WHAT THE TASK REQUIRES → Please copy the records below word for word, from the line containing "Where should I click to: Go" through the line containing "Click the dancers", including both of those lines.

---

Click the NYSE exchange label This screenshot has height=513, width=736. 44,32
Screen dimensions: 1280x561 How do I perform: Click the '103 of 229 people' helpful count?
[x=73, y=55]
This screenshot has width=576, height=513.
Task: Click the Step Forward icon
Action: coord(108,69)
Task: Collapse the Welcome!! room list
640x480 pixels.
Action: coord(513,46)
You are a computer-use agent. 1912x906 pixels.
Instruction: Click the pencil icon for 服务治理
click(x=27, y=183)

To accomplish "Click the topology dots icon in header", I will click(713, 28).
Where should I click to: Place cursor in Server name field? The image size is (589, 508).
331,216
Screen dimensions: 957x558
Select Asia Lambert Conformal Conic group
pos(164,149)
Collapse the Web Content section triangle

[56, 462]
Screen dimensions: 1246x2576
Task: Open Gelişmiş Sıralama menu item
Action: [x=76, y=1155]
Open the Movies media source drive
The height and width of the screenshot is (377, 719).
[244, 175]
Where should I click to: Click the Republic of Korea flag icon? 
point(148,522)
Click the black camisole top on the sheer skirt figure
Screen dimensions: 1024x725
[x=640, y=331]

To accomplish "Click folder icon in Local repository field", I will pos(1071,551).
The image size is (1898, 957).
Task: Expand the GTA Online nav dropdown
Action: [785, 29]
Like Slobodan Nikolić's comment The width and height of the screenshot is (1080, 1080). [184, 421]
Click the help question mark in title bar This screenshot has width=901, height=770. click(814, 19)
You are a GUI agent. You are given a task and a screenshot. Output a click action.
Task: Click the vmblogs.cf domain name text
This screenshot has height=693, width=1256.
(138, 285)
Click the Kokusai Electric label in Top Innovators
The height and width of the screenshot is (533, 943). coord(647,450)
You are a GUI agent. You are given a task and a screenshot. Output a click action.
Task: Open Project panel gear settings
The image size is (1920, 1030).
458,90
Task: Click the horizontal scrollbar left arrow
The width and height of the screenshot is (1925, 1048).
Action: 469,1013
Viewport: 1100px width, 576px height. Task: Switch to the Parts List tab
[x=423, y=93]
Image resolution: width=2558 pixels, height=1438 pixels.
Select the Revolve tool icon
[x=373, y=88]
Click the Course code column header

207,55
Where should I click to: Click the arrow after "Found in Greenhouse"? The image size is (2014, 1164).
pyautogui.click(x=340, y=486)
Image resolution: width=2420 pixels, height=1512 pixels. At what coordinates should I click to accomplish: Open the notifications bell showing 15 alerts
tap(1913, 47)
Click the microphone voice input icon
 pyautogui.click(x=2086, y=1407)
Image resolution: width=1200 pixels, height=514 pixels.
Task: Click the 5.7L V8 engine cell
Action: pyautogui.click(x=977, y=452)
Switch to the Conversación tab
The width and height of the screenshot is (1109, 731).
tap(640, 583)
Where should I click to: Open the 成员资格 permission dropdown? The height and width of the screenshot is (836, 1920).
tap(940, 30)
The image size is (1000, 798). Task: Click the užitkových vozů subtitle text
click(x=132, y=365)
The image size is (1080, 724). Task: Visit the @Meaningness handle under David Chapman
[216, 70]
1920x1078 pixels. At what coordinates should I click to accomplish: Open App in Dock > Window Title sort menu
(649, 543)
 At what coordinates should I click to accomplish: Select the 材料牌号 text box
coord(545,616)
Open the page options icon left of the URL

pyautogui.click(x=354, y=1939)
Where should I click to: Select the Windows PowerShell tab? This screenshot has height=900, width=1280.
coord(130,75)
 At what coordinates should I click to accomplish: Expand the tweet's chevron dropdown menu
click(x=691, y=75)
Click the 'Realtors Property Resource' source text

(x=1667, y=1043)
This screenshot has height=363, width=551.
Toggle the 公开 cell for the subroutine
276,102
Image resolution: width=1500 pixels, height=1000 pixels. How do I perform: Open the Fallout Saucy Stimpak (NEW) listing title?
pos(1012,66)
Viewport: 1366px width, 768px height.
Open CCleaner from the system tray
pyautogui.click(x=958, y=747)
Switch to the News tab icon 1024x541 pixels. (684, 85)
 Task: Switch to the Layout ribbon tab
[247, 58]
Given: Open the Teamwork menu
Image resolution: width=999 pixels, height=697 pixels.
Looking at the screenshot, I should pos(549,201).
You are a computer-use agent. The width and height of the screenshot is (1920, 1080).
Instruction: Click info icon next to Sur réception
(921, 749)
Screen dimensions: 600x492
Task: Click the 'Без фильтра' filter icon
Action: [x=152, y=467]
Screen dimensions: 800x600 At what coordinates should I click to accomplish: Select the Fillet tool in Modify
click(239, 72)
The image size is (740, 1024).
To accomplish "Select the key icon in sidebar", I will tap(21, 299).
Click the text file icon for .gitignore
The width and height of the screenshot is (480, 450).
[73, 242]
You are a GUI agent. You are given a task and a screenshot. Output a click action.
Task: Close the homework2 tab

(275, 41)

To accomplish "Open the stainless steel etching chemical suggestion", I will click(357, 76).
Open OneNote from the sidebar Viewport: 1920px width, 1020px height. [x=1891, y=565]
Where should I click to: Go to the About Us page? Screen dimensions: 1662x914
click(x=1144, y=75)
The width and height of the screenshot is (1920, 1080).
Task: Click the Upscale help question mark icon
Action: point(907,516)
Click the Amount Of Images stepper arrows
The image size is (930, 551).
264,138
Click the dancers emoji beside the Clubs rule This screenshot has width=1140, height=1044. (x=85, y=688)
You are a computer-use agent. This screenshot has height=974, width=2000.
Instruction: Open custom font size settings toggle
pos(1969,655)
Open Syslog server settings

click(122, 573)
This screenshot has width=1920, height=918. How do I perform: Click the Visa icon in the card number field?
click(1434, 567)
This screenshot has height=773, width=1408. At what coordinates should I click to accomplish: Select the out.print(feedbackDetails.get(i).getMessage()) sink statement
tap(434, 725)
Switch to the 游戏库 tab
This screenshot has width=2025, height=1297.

---

FINAL RESULT →
Where should I click to: Go to the About Us page? Screen dimensions: 1662x914
click(x=1144, y=75)
The width and height of the screenshot is (1920, 1080).
Task: Click the Upscale help question mark icon
Action: point(907,516)
Click the Amount Of Images stepper arrows
The image size is (930, 551).
264,138
Click the dancers emoji beside the Clubs rule This screenshot has width=1140, height=1044. (x=85, y=688)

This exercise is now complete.